Emergono i primi dettagli relativamente alla tragedia che ha scosso la città di Nettuno questa mattina. Stando alle prime indiscrezioni, il bimbo di 2 anni che ha perso la vita a causa di un annegamento era in casa dei nonni, in via Santa marinella, alla periferia della città. A quanto sembra il piccolo sarebbe rimasto in acqua, all'interno di una vasca ornamentale piena di pesci rossi per pochissimi minuti. Avrebbe raggiunto l'area uscendo di casa e, forse con un retino, voleva prendere i pesciolini. Poi i familiari, pare la mamma e la nonna, si sono accorti dell'incidente. Immediati i soccorsi prestati dai parenti e poi dai sanitari del 118. I tentativi di rianimazione sono stati purtroppo inutili, il bambino è deceduto. La sua piccola salma è stata messa a disposizione del magistrato di turno della procura di Velletri. Per il momento è stato effettuato un esame esterno della piccola salma. Da capire se sarà disposta o meno l'autopsia. Le indagini sono state affidate ai poliziotti del commissariato di Anzio.

Ha i contorni di una terribile tragedia ciò che è accaduto questa mattina, 8 giugno 2019, a Nettuno.

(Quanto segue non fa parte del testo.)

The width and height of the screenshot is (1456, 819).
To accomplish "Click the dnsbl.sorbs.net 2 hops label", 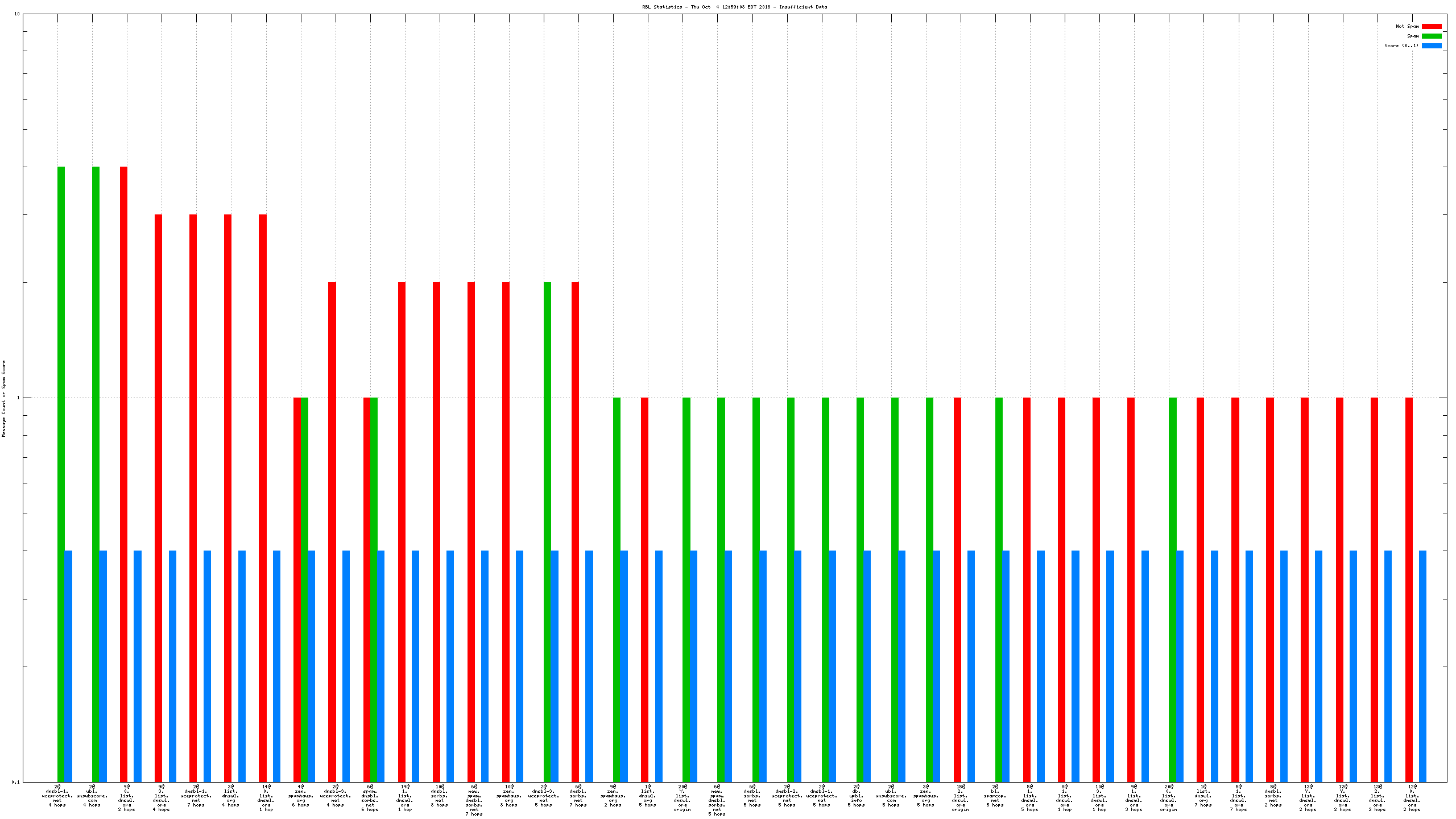I will pos(1273,796).
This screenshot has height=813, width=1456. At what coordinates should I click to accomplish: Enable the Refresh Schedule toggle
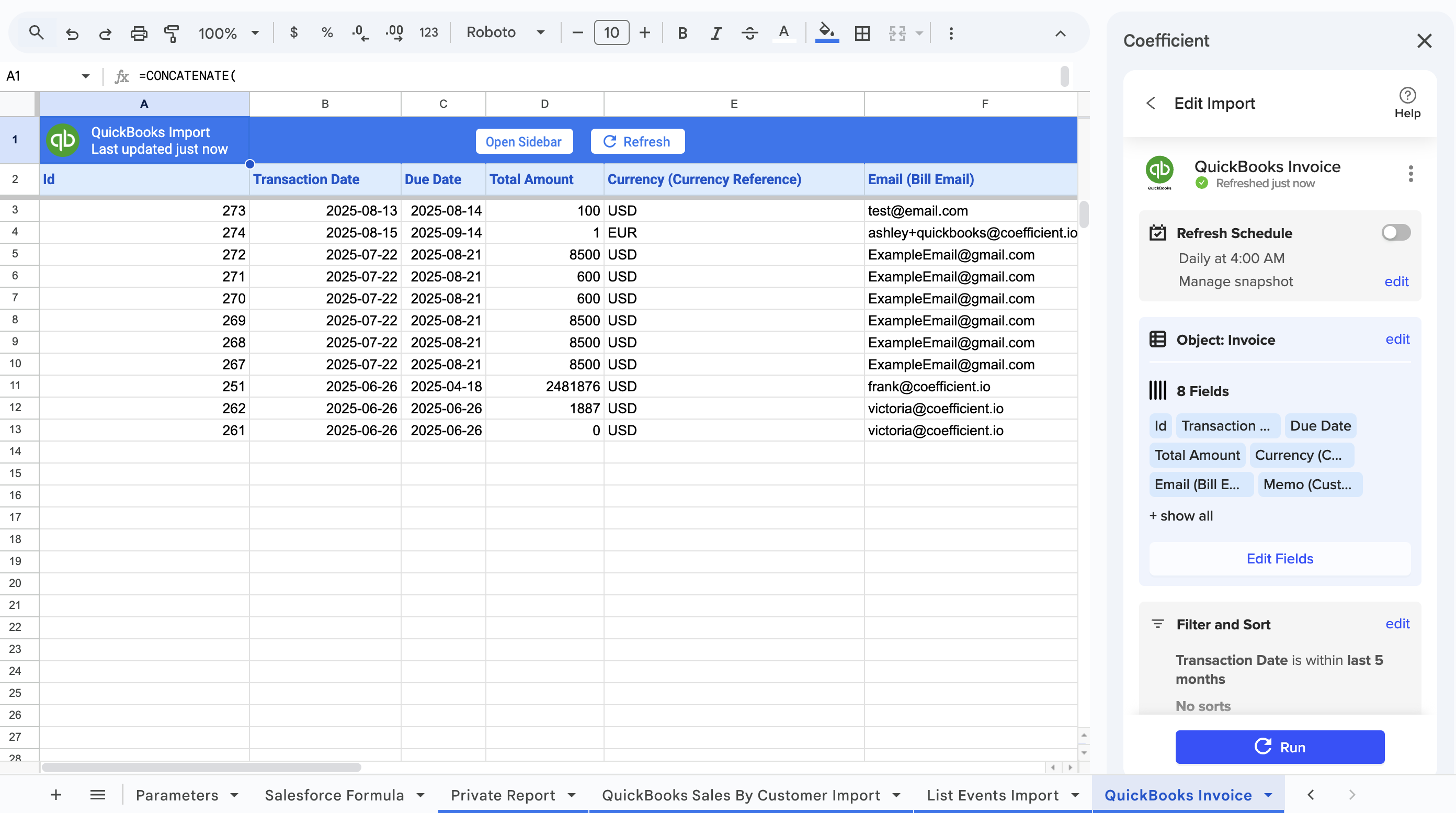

Un bambino di circa due anni, per cause che sono al vaglio dei poliziotti del commissariato di Anzio, è entrato all'interno di una piccola piscina che si trova nella casa familiare di via Santa Marinella e sarebbe caduto. 

Ad accorgersi dell'accaduto e a prestare i primi soccorsi pare sia stato il padre. 

Immediato l'arrivo sul posto di un elicottero del 118, ma i tentativi di rianimazione del personale sanitario sono stati vani.

Ora la zona è stata interdetta per le indagini di rito, condotte, come detto, dalla polizia.